Copy the data below unchanged, except replace "GUI agent" with "screen assistant" wherever it appears.

AVAILABLE DATA »
'''

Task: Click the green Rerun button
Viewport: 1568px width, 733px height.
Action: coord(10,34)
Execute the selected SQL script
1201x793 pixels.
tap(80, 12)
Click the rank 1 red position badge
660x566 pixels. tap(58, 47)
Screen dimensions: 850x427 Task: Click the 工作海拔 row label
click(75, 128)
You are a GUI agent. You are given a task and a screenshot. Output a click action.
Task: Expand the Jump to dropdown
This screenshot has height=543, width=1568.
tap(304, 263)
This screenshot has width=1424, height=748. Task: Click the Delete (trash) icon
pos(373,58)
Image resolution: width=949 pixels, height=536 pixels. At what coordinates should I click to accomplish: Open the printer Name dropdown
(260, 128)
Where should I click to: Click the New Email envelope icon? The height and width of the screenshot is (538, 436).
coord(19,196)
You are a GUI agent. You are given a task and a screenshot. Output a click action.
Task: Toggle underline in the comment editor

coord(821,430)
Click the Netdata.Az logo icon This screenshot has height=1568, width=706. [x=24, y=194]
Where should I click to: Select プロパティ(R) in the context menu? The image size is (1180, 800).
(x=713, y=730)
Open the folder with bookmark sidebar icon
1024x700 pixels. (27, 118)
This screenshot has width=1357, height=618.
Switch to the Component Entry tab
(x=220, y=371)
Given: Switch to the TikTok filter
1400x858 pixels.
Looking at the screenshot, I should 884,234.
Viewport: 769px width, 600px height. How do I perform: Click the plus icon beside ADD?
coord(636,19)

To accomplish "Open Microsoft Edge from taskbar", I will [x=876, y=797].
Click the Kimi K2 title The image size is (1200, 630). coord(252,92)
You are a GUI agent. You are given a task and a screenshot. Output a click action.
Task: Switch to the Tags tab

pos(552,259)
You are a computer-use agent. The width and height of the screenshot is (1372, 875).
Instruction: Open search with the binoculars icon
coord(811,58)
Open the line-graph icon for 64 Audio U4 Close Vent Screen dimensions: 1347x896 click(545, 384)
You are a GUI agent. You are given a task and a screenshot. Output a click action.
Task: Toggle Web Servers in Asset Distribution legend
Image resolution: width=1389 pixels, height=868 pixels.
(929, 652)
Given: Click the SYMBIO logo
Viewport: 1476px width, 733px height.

'''

THE COMPLETED TASK »
Task: Click the green Rerun button
Viewport: 1568px width, 733px height.
Action: coord(10,34)
Execute the selected SQL script
1201x793 pixels.
tap(80, 12)
Click the rank 1 red position badge
660x566 pixels. tap(58, 47)
Screen dimensions: 850x427 Task: Click the 工作海拔 row label
click(75, 128)
You are a screen assistant. You are given a task and a screenshot. Output a click action.
Task: Expand the Jump to dropdown
This screenshot has height=543, width=1568.
tap(304, 263)
This screenshot has width=1424, height=748. Task: Click the Delete (trash) icon
pos(373,58)
Image resolution: width=949 pixels, height=536 pixels. At what coordinates should I click to accomplish: Open the printer Name dropdown
(260, 128)
Where should I click to: Click the New Email envelope icon? The height and width of the screenshot is (538, 436).
coord(19,196)
You are a screen assistant. You are given a task and a screenshot. Output a click action.
Task: Toggle underline in the comment editor

coord(821,430)
Click the Netdata.Az logo icon This screenshot has height=1568, width=706. [x=24, y=194]
Where should I click to: Select プロパティ(R) in the context menu? The image size is (1180, 800).
(x=713, y=730)
Open the folder with bookmark sidebar icon
1024x700 pixels. (27, 118)
This screenshot has width=1357, height=618.
Switch to the Component Entry tab
(x=220, y=371)
Given: Switch to the TikTok filter
1400x858 pixels.
Looking at the screenshot, I should 884,234.
Viewport: 769px width, 600px height. How do I perform: Click the plus icon beside ADD?
coord(636,19)

To accomplish "Open Microsoft Edge from taskbar", I will [x=876, y=797].
Click the Kimi K2 title The image size is (1200, 630). coord(252,92)
You are a screen assistant. You are given a task and a screenshot. Output a click action.
Task: Switch to the Tags tab

pos(552,259)
You are a computer-use agent. The width and height of the screenshot is (1372, 875).
Instruction: Open search with the binoculars icon
coord(811,58)
Open the line-graph icon for 64 Audio U4 Close Vent Screen dimensions: 1347x896 click(545, 384)
You are a screen assistant. You are given a task and a screenshot. Output a click action.
Task: Toggle Web Servers in Asset Distribution legend
Image resolution: width=1389 pixels, height=868 pixels.
(929, 652)
Given: Click the SYMBIO logo
Viewport: 1476px width, 733px height.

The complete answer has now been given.